Executive Summary
The Story So Far
Why This Matters
Who Thinks What?
The Financial Conduct Authority (FCA) has outlined a redress scheme for mis-sold Personal Contract Purchase (PCP) car finance contracts, potentially costing the UK lending industry an estimated £11 billion. This initiative follows revelations that millions of PCPs were mis-sold, echoing the earlier Payment Protection Insurance (PPI) scandal, and is prompting significant financial provisions from major lenders while also raising concerns among some industry participants and within the government about the UK’s business environment.
Background to the Mis-selling Scandal
PCP contracts, which became widely popular after the global financial crisis, allowed motorists to make lower monthly payments by covering only the car’s depreciation. However, it emerged that many of these contracts, totaling approximately 11.4 million, were mis-sold. A prevalent issue involved salesmen receiving higher commissions for persuading customers to accept higher interest rates than they might otherwise have paid.
This situation bears similarities to the Payment Protection Insurance (PPI) scandal, where an estimated 16 million policies were sold between 2005 and 2011, many of which were mis-sold. The PPI scandal ultimately cost banks an estimated £50 billion in compensation. The UK’s compensation culture, significantly influenced by the introduction of “no-win, no-fee” legal services in 1995, has seen compensation claims quadruple from 1992 levels by the year 2000.

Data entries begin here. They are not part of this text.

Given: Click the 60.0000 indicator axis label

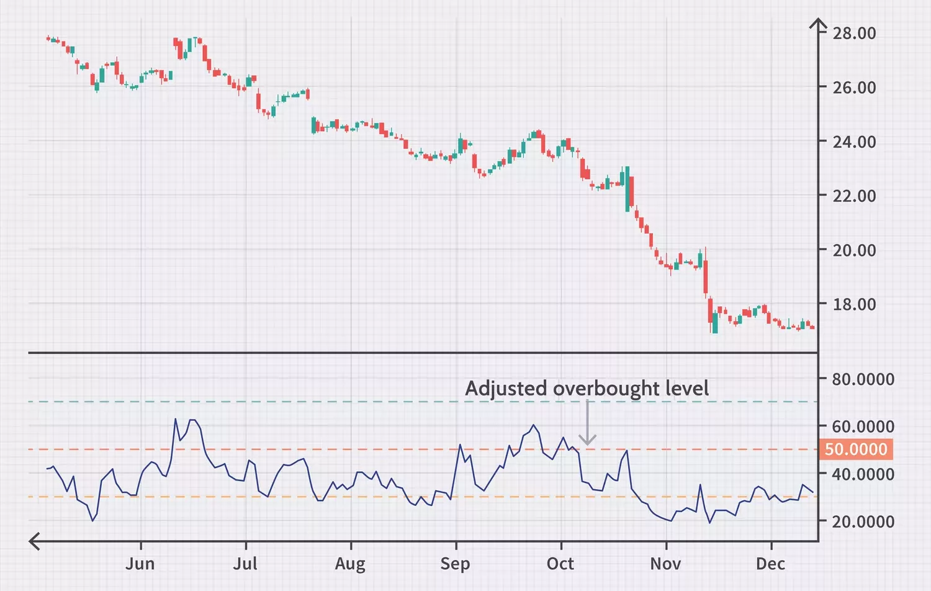Looking at the screenshot, I should (x=863, y=426).
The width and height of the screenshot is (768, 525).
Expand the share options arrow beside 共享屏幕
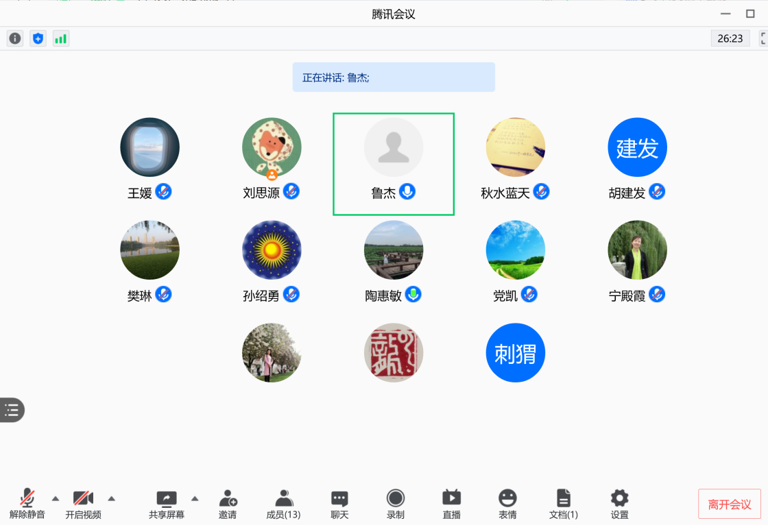coord(195,498)
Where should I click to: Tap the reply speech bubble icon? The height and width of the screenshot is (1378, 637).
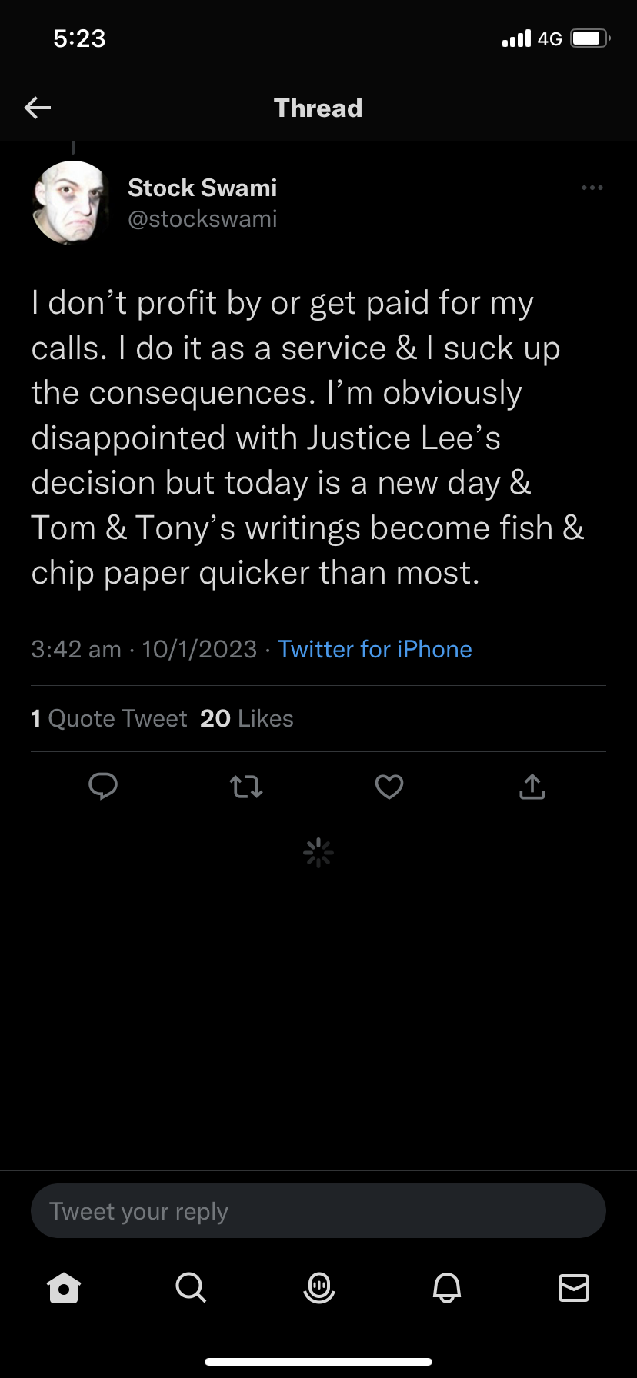tap(103, 786)
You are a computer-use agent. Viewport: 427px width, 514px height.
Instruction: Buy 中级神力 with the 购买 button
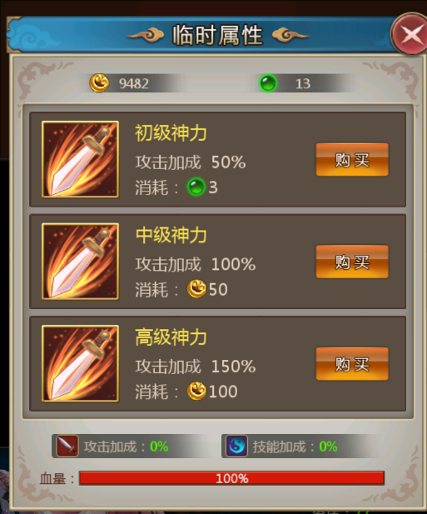352,262
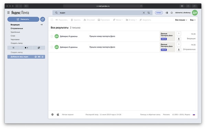
Task: Click the search input field
Action: (100, 13)
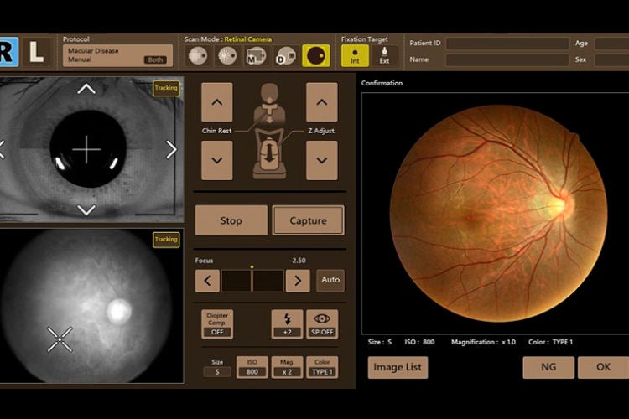This screenshot has width=629, height=419.
Task: Pick the D-labeled disc scan mode icon
Action: 286,56
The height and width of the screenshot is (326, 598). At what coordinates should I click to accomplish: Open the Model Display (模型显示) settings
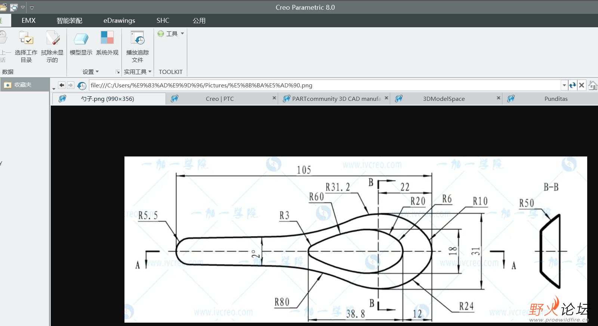(x=81, y=38)
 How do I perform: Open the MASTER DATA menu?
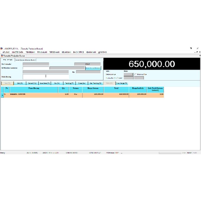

Regulatory Action and Industry Response
The legal landscape for PCP claims saw a significant development last October when the U.K. Court of Appeal sided with motorists. While initial estimates for total compensation payouts reached £44 billion, the Supreme Court ruled in favor of the industry in two out of three test cases in August, following an unusual attempt by the U.K. Treasury to intervene in January due to concerns about potential damage to the banking sector.
Last week, the FCA confirmed that redress is due on around 14 million contracts taken out between April 6, 2007, and November 1, 2024, estimating an industry-wide cost of £11 billion. In response, major lenders have begun increasing their provisions. Lloyds Banking Group, the UK’s largest domestic lender, recently raised its provisions to £1.95 billion from £1.15 billion, while Close Brothers nearly doubled its provisions to £300 million.
Industry Concerns and Political Tensions
Despite the FCA’s guidance, the industry has expressed reservations about the regulator’s methodology for calculating redress. Lloyds Banking Group pledged to make “representations” to the FCA, arguing that the approach could lead to customers being refunded more than their actual losses. South Africa’s FirstRand and the finance arms of car manufacturers, including BMW, have also voiced concerns, with BMW reportedly seeking talks with Finance Minister Rachel Reeves.
This dispute highlights a potential widening rift between the government and its regulators. Charlie Nunn, CEO of Lloyds, previously stated that court rulings like those seen in October were creating an “investability” problem for the UK. The Treasury’s attempt to intervene in the Supreme Court case suggests that Minister Reeves may share these concerns, pointing towards a possible confrontation with the FCA over regulatory policy and its impact on the economy.